(Raw records)
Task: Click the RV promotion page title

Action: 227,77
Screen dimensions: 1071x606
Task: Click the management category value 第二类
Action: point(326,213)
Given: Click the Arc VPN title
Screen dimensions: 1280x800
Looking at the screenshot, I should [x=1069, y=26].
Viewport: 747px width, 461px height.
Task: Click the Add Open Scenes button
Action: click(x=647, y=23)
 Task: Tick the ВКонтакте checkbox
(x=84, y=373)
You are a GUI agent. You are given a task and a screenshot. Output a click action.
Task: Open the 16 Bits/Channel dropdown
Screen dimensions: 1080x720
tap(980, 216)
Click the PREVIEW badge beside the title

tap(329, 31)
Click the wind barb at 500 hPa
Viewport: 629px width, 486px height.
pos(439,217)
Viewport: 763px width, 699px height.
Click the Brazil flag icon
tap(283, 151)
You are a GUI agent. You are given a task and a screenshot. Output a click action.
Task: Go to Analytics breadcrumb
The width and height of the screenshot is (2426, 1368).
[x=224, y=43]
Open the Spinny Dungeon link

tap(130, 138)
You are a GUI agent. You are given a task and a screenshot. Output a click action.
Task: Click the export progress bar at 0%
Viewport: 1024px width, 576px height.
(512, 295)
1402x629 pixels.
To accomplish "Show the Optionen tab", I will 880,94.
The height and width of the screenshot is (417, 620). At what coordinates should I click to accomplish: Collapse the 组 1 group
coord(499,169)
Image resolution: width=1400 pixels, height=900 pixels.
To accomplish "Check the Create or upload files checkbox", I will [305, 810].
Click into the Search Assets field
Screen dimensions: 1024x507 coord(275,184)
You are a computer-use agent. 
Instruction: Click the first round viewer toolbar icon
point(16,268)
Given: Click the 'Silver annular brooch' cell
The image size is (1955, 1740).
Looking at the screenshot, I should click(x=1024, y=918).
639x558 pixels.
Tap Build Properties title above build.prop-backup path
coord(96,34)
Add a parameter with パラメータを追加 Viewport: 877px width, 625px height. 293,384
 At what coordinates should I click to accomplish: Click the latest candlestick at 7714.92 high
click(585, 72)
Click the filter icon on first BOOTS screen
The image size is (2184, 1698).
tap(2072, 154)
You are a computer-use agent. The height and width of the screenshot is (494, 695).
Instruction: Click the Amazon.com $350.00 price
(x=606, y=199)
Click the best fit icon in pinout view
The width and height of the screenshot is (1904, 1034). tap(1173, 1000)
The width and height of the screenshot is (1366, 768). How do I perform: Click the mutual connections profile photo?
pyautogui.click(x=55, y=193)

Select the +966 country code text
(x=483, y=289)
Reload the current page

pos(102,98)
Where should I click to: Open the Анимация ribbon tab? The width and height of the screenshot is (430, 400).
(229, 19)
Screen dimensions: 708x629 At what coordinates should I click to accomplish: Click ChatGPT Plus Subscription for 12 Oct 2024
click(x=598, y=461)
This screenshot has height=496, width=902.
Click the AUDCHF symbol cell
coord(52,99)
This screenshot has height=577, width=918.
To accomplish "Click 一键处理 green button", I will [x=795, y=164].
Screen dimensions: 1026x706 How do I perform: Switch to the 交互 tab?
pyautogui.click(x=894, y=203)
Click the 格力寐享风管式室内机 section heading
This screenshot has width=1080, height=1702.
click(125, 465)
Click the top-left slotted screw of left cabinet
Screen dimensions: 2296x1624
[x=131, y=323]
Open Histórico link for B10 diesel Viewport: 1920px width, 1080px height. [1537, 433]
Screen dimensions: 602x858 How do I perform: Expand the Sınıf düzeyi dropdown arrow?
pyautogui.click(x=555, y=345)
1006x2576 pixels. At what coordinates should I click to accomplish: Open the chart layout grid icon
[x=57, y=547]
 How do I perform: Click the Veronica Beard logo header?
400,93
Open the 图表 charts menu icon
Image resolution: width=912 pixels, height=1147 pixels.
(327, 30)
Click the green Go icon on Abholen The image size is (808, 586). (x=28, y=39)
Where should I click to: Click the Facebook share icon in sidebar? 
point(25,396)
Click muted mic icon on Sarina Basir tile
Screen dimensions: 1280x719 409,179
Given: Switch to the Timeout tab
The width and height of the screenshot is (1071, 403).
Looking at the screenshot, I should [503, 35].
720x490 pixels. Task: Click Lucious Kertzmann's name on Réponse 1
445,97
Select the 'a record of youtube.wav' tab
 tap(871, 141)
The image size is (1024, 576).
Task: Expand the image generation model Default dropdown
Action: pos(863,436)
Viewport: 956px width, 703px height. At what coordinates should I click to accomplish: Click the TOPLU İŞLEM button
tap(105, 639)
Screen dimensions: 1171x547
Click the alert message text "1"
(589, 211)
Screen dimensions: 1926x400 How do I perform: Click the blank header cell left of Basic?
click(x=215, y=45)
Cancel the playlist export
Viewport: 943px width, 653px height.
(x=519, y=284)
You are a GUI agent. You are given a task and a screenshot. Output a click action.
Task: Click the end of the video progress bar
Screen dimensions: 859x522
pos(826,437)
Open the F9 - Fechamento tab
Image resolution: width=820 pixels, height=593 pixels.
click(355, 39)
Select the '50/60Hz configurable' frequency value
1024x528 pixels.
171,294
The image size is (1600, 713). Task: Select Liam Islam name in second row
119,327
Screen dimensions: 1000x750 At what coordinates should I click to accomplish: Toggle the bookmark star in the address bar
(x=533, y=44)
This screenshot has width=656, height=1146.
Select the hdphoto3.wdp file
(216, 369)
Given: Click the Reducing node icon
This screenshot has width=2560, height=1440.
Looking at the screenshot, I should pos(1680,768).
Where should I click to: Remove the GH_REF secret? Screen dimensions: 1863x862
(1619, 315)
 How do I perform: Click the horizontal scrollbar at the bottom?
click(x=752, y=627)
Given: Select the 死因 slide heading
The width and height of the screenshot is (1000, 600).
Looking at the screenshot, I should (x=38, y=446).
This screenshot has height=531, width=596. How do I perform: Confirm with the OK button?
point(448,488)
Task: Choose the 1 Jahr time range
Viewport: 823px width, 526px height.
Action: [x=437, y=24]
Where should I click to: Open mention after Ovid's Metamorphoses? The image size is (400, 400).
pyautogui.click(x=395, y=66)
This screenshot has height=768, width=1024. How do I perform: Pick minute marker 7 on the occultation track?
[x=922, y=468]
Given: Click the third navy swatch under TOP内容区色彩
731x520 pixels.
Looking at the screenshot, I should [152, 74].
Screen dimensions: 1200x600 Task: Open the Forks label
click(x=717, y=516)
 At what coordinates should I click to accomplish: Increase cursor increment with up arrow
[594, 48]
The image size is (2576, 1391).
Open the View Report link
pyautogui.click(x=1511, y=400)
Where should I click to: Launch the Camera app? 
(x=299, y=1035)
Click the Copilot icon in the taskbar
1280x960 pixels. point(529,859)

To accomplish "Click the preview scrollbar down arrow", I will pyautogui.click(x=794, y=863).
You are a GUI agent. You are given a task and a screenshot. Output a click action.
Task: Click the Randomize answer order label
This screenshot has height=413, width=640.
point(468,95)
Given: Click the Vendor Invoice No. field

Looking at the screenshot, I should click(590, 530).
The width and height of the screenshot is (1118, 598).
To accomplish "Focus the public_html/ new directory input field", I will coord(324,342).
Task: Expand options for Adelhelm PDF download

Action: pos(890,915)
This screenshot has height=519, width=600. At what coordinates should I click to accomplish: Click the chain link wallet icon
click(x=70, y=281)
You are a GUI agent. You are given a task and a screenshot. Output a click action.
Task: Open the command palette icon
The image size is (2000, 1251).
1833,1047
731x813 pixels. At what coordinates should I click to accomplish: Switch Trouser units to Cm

*EXERCISE:* Update the rows above so that each "GUI agent" becomes "screen agent", leaving everything else unchanged.

*COMPLETED EXERCISE:*
Task: Click the RV promotion page title

Action: 227,77
Screen dimensions: 1071x606
Task: Click the management category value 第二类
Action: point(326,213)
Given: Click the Arc VPN title
Screen dimensions: 1280x800
Looking at the screenshot, I should [x=1069, y=26].
Viewport: 747px width, 461px height.
Task: Click the Add Open Scenes button
Action: click(x=647, y=23)
 Task: Tick the ВКонтакте checkbox
(x=84, y=373)
You are a screen agent. You are given a task and a screenshot. Output a click action.
Task: Open the 16 Bits/Channel dropdown
Screen dimensions: 1080x720
tap(980, 216)
Click the PREVIEW badge beside the title

tap(329, 31)
Click the wind barb at 500 hPa
Viewport: 629px width, 486px height.
pos(439,217)
Viewport: 763px width, 699px height.
Click the Brazil flag icon
tap(283, 151)
You are a screen agent. You are given a task and a screenshot. Output a click action.
Task: Go to Analytics breadcrumb
The width and height of the screenshot is (2426, 1368).
[x=224, y=43]
Open the Spinny Dungeon link

tap(130, 138)
You are a screen agent. You are given a task and a screenshot. Output a click action.
Task: Click the export progress bar at 0%
Viewport: 1024px width, 576px height.
(512, 295)
1402x629 pixels.
To accomplish "Show the Optionen tab", I will 880,94.
The height and width of the screenshot is (417, 620). At what coordinates should I click to accomplish: Collapse the 组 1 group
coord(499,169)
Image resolution: width=1400 pixels, height=900 pixels.
To accomplish "Check the Create or upload files checkbox", I will [305, 810].
Click into the Search Assets field
Screen dimensions: 1024x507 coord(275,184)
You are a computer-use agent. 
Instruction: Click the first round viewer toolbar icon
point(16,268)
Given: Click the 'Silver annular brooch' cell
The image size is (1955, 1740).
Looking at the screenshot, I should click(x=1024, y=918).
639x558 pixels.
Tap Build Properties title above build.prop-backup path
coord(96,34)
Add a parameter with パラメータを追加 Viewport: 877px width, 625px height. 293,384
 At what coordinates should I click to accomplish: Click the latest candlestick at 7714.92 high
click(585, 72)
Click the filter icon on first BOOTS screen
The image size is (2184, 1698).
tap(2072, 154)
You are a computer-use agent. The height and width of the screenshot is (494, 695).
Instruction: Click the Amazon.com $350.00 price
(x=606, y=199)
Click the best fit icon in pinout view
The width and height of the screenshot is (1904, 1034). tap(1173, 1000)
The width and height of the screenshot is (1366, 768). How do I perform: Click the mutual connections profile photo?
pyautogui.click(x=55, y=193)

Select the +966 country code text
(x=483, y=289)
Reload the current page

pos(102,98)
Where should I click to: Open the Анимация ribbon tab? The width and height of the screenshot is (430, 400).
(229, 19)
Screen dimensions: 708x629 At what coordinates should I click to accomplish: Click ChatGPT Plus Subscription for 12 Oct 2024
click(x=598, y=461)
This screenshot has height=496, width=902.
Click the AUDCHF symbol cell
coord(52,99)
This screenshot has height=577, width=918.
To accomplish "Click 一键处理 green button", I will [x=795, y=164].
Screen dimensions: 1026x706 How do I perform: Switch to the 交互 tab?
pyautogui.click(x=894, y=203)
Click the 格力寐享风管式室内机 section heading
This screenshot has width=1080, height=1702.
click(125, 465)
Click the top-left slotted screw of left cabinet
Screen dimensions: 2296x1624
[x=131, y=323]
Open Histórico link for B10 diesel Viewport: 1920px width, 1080px height. [1537, 433]
Screen dimensions: 602x858 How do I perform: Expand the Sınıf düzeyi dropdown arrow?
pyautogui.click(x=555, y=345)
1006x2576 pixels. At what coordinates should I click to accomplish: Open the chart layout grid icon
[x=57, y=547]
 How do I perform: Click the Veronica Beard logo header?
400,93
Open the 图表 charts menu icon
Image resolution: width=912 pixels, height=1147 pixels.
(327, 30)
Click the green Go icon on Abholen The image size is (808, 586). (x=28, y=39)
Where should I click to: Click the Facebook share icon in sidebar? 
point(25,396)
Click muted mic icon on Sarina Basir tile
Screen dimensions: 1280x719 409,179
Given: Switch to the Timeout tab
The width and height of the screenshot is (1071, 403).
Looking at the screenshot, I should [503, 35].
720x490 pixels. Task: Click Lucious Kertzmann's name on Réponse 1
445,97
Select the 'a record of youtube.wav' tab
 tap(871, 141)
The image size is (1024, 576).
Task: Expand the image generation model Default dropdown
Action: pos(863,436)
Viewport: 956px width, 703px height. At what coordinates should I click to accomplish: Click the TOPLU İŞLEM button
tap(105, 639)
Screen dimensions: 1171x547
Click the alert message text "1"
(589, 211)
Screen dimensions: 1926x400 How do I perform: Click the blank header cell left of Basic?
click(x=215, y=45)
Cancel the playlist export
Viewport: 943px width, 653px height.
(x=519, y=284)
You are a screen agent. You are given a task and a screenshot. Output a click action.
Task: Click the end of the video progress bar
Screen dimensions: 859x522
pos(826,437)
Open the F9 - Fechamento tab
Image resolution: width=820 pixels, height=593 pixels.
click(355, 39)
Select the '50/60Hz configurable' frequency value
1024x528 pixels.
171,294
The image size is (1600, 713). Task: Select Liam Islam name in second row
119,327
Screen dimensions: 1000x750 At what coordinates should I click to accomplish: Toggle the bookmark star in the address bar
(x=533, y=44)
This screenshot has width=656, height=1146.
Select the hdphoto3.wdp file
(216, 369)
Given: Click the Reducing node icon
This screenshot has width=2560, height=1440.
Looking at the screenshot, I should pos(1680,768).
Where should I click to: Remove the GH_REF secret? Screen dimensions: 1863x862
(1619, 315)
 How do I perform: Click the horizontal scrollbar at the bottom?
click(x=752, y=627)
Given: Select the 死因 slide heading
The width and height of the screenshot is (1000, 600).
Looking at the screenshot, I should (x=38, y=446).
This screenshot has height=531, width=596. How do I perform: Confirm with the OK button?
point(448,488)
Task: Choose the 1 Jahr time range
Viewport: 823px width, 526px height.
Action: [x=437, y=24]
Where should I click to: Open mention after Ovid's Metamorphoses? The image size is (400, 400).
pyautogui.click(x=395, y=66)
This screenshot has height=768, width=1024. How do I perform: Pick minute marker 7 on the occultation track?
[x=922, y=468]
Given: Click the third navy swatch under TOP内容区色彩
731x520 pixels.
Looking at the screenshot, I should [152, 74].
Screen dimensions: 1200x600 Task: Open the Forks label
click(x=717, y=516)
 At what coordinates should I click to accomplish: Increase cursor increment with up arrow
[594, 48]
The image size is (2576, 1391).
Open the View Report link
pyautogui.click(x=1511, y=400)
Where should I click to: Launch the Camera app? 
(x=299, y=1035)
Click the Copilot icon in the taskbar
1280x960 pixels. point(529,859)

To accomplish "Click the preview scrollbar down arrow", I will pyautogui.click(x=794, y=863).
You are a screen agent. You are given a task and a screenshot. Output a click action.
Task: Click the Randomize answer order label
This screenshot has height=413, width=640.
point(468,95)
Given: Click the Vendor Invoice No. field

Looking at the screenshot, I should click(590, 530).
The width and height of the screenshot is (1118, 598).
To accomplish "Focus the public_html/ new directory input field", I will coord(324,342).
Task: Expand options for Adelhelm PDF download

Action: pos(890,915)
This screenshot has height=519, width=600. At what coordinates should I click to accomplish: Click the chain link wallet icon
click(x=70, y=281)
You are a screen agent. You are given a task and a screenshot. Output a click action.
Task: Open the command palette icon
The image size is (2000, 1251).
1833,1047
731x813 pixels. At what coordinates should I click to accomplish: Switch Trouser units to Cm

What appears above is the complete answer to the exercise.